DETAILED DESCRIPTION OF A PREFERRED EMBODIMENT OF THE INVENTION
[0031] It should be appreciated in the course of the following
discussion of FIGS. 1-12 that the embodiment which will be
described is that which is expected to be the most advantageous in
most applications and integrated circuits designs and thus allow
the most complete appreciation and understanding of the invention
to be conveyed. That is, the embodiment and variants thereof which
will be described below will illustrate application of variable
amounts of tensile and compressive stresses to respective adjacent
transistors on a single chip and provide enhancement or other
regulation of carrier mobility. However, the principles of the
invention described in connection with this embodiment can also be
applied to provide any desired amount of stress of either sign to
adjacent transistors in any design and for any purpose.
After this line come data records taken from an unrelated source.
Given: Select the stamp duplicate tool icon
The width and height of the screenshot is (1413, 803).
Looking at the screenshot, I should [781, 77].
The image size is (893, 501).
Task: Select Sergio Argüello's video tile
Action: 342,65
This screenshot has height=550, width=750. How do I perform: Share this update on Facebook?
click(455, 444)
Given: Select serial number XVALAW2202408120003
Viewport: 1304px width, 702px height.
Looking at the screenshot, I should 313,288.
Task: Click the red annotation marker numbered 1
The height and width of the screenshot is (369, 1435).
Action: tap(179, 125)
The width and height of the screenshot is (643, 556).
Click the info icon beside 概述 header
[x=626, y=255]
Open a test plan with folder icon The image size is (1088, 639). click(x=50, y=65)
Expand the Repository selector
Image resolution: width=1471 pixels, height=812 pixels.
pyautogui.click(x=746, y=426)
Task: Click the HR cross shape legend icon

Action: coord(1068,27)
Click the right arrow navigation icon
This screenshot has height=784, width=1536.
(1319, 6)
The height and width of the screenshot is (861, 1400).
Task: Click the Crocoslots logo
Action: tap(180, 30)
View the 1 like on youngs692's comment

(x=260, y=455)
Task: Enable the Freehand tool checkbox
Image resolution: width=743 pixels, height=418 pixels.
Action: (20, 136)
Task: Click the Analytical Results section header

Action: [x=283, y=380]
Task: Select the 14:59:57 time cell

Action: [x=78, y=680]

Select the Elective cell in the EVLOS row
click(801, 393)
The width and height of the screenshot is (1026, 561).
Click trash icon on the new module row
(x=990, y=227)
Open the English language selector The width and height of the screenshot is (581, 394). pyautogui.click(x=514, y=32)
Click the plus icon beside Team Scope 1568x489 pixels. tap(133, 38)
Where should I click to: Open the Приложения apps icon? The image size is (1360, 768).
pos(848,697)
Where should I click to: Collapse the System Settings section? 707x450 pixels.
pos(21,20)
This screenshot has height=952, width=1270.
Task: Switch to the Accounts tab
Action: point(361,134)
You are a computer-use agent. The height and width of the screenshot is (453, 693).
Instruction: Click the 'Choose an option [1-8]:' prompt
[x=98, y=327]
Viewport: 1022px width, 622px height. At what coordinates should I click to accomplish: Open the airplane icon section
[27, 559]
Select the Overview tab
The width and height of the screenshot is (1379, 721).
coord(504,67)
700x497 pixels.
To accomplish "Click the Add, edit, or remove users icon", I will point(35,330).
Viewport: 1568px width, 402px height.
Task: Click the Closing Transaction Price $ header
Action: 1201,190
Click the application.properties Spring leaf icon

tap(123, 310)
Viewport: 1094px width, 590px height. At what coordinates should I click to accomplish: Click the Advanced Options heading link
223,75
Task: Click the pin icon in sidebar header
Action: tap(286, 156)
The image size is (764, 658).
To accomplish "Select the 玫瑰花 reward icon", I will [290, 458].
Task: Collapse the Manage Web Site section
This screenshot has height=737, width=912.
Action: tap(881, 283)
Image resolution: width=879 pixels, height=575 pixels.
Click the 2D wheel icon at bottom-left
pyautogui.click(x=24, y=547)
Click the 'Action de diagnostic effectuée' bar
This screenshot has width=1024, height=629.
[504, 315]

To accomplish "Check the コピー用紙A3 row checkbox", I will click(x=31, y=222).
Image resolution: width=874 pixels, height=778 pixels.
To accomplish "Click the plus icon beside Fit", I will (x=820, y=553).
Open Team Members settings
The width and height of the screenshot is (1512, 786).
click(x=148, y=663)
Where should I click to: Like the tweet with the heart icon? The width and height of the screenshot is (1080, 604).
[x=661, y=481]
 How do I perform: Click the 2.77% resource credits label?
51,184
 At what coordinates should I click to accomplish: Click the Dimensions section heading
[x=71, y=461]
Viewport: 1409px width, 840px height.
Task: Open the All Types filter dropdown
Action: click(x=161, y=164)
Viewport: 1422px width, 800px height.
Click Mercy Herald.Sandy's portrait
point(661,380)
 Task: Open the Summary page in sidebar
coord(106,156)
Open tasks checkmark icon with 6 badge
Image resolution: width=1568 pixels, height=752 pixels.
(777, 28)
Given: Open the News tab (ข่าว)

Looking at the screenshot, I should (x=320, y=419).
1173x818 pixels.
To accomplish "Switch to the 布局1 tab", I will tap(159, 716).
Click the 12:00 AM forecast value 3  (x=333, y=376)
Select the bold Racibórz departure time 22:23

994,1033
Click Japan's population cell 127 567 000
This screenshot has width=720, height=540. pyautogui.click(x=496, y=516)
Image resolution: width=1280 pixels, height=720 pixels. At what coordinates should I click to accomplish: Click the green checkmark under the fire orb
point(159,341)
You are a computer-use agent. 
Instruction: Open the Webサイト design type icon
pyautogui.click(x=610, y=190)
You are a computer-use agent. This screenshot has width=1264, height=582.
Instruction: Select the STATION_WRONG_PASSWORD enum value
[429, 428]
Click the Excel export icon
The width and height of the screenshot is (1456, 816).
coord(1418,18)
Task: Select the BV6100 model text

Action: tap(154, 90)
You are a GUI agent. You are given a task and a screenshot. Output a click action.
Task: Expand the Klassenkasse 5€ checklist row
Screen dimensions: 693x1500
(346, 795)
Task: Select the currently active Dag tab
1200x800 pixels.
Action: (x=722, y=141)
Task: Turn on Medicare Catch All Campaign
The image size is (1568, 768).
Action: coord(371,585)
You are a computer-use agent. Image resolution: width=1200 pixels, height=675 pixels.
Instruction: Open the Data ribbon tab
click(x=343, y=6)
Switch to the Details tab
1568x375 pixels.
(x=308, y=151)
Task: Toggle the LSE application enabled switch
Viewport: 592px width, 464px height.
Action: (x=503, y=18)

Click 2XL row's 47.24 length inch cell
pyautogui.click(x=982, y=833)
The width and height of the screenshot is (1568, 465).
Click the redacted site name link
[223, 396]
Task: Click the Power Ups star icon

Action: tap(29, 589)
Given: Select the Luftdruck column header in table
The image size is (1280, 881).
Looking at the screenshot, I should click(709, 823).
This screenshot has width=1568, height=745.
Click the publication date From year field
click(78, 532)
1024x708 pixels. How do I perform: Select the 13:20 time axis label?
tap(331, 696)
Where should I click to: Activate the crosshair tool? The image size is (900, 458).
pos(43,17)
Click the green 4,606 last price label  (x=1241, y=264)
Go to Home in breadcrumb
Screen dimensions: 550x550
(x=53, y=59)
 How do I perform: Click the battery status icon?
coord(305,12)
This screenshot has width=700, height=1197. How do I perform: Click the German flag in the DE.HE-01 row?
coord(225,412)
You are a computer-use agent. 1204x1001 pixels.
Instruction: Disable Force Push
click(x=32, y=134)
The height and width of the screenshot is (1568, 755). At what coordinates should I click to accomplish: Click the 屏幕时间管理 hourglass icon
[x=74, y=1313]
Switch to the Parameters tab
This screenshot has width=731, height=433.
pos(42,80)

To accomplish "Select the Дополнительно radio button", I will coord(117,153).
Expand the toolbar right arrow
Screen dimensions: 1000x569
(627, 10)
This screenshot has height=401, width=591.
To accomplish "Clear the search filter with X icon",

[0032] Referring now to the drawings, and more particularly to
FIGS. 1a, 1b, and 1c, the first stages in making the preferred
embodiment of the invention are shown including a prepared
substrate 22 (e.g. Si, strained Si, SiGe, Ge, SOI, or any other
semiconductor substrate), the formation of an isolation device 23
such as shallow trench isolation (STI) on said substrate 22 serving
to define n-well and p-well regions of the substrate 22, followed
by the formation of an oxidized layer 21 over the substrate to
later be formed into gate dielectrics. Following oxidation, a
semiconductor material 20 (e.g. silicon or germanium) suitable for
forming gate electrodes is deposited across the entire wafer, as
illustrated in FIG. 2. This material 20, as illustrated in FIG. 3,
is covered with a hard mask material 24 followed by a photo-resist
layer 25. The photo-resist 25 is patterned into at least two
sections 251, 252 directly over the desired pFET and nFET gate
electrode areas. The photo-resist sections 251/252 are then used to
remove exposed areas of the hard mask into at least two sections
241/242 of the same planar dimensions as the photo-resist sections
251/252.
[0033] Referring now to FIG. 4, the photo-resist 25 is removed
after patterning the hard mask 24 and the material 20 and the gate
oxide are etched into at least two separate gate stacks defining
the nFET and pFET on the substrate 22 each respectively comprising
a thin layer of the remaining gate oxide 212/211, a gate electrode
202/201, and a hard mask 242/241.
[0034] Following the creation of the gates, extensions 26 are
implanted, spacers 27 are formed, and followed by source/drain
implants 34, followed by junction anneal and silicide or alloy of
other semiconductor material (sometimes collectively referred to as
"silicide" even when no silicon is included) 35 formation and
impurity diffusion to the locations, as illustrated in FIG. 5.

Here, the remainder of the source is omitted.